| I want to tack on this comment by adding that everyone seems to ignore the fact that QE is essentially just printing money. Historically this is usually coupled with run-away inflation, however since it was isolated to the wealthy sectors of the economy (rather than the typical economy as a whole) there is only inflation among goods in that sector (housing etc). The big red flag is that stocks and VC are in that pool as well. So while there was 20 trillion dollars of growth over the last 10 years, there was also 21 trillion dollars of debt generated. The way I see it, QE successfully generated economic growth, however none of that economic growth was "real" growth. There were new innovations, particularly in the tech space, but a huge swath of them have no method to generate real sustainable profit. All this means we should see a MASSIVE correction in markets. Due to financial rules, banks likely won't exit the market like 2008, but the massive number of companies that took out cheap debt will be at risk.

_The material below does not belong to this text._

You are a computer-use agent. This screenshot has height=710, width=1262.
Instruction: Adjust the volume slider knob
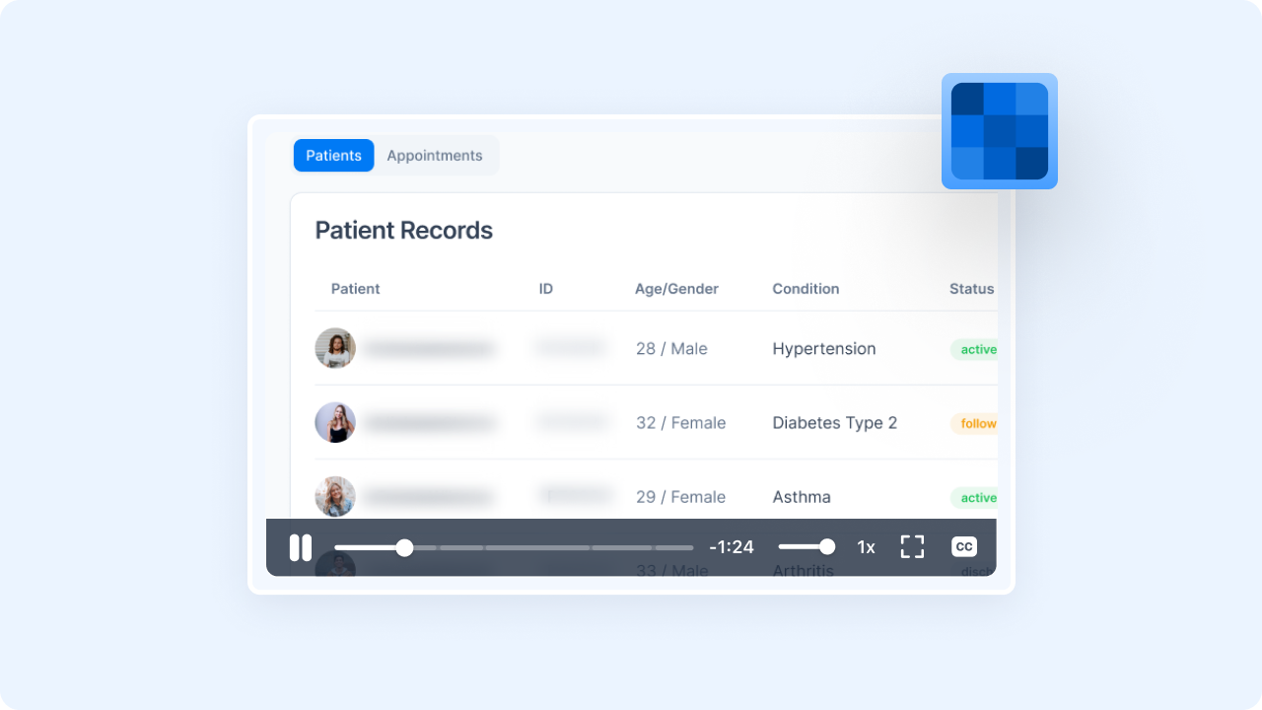coord(827,547)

Basically we have a potential repeat of 2008, but swap out sub-prime homeowners with corporations. |
This is actually inherently necessary and the fact that the government hasn't been doing it more has been the cause of the debt crisis.
Money is created both by the government (directly) and by banks (whenever they make loans with less than 100% reserves, i.e. whenever they make loans). As the economy expands, the money supply needs to increase with the demand for currency to use for transactions, or there would be deflation (very bad).
When that money is created by banks, it necessarily leads to an increase in outstanding debt. And paying the debt back destroys the money that was created by borrowing it, so the only way to maintain the money supply at that level without the government creating any is for the amount of outstanding debt to never go down. Which, of course, means that it only goes up.
If you print unlimited money at some point it causes inflation, especially when people use it to buy stuff. But if, instead, they use it to pay down debt -- which is what happens when people have a high debt load -- all it does is replace the bank/debt money with the government money.
Which is actually really healthy, because it it gives people the few bucks back in interest-not-paid on the debt they no longer have. That has a much smaller immediate effect on prices (interest-not-paid per year is only a fraction of the principal paid down), but a very beneficial long-term effect because it leads to more wealth in the hands of people rather than lenders.
It also has immediate positive knock-on effects because with less debt, people are more financially stable. If you're leveraged to the hilt and an emergency comes up, no one will lend you anything more. You also pay lower interest rates if you can e.g. make a bigger down payment, which reduces the lender's risk (the asset is worth the whole loan amount even if it depreciates some), enhancing the positive outcome of people paying less in interest.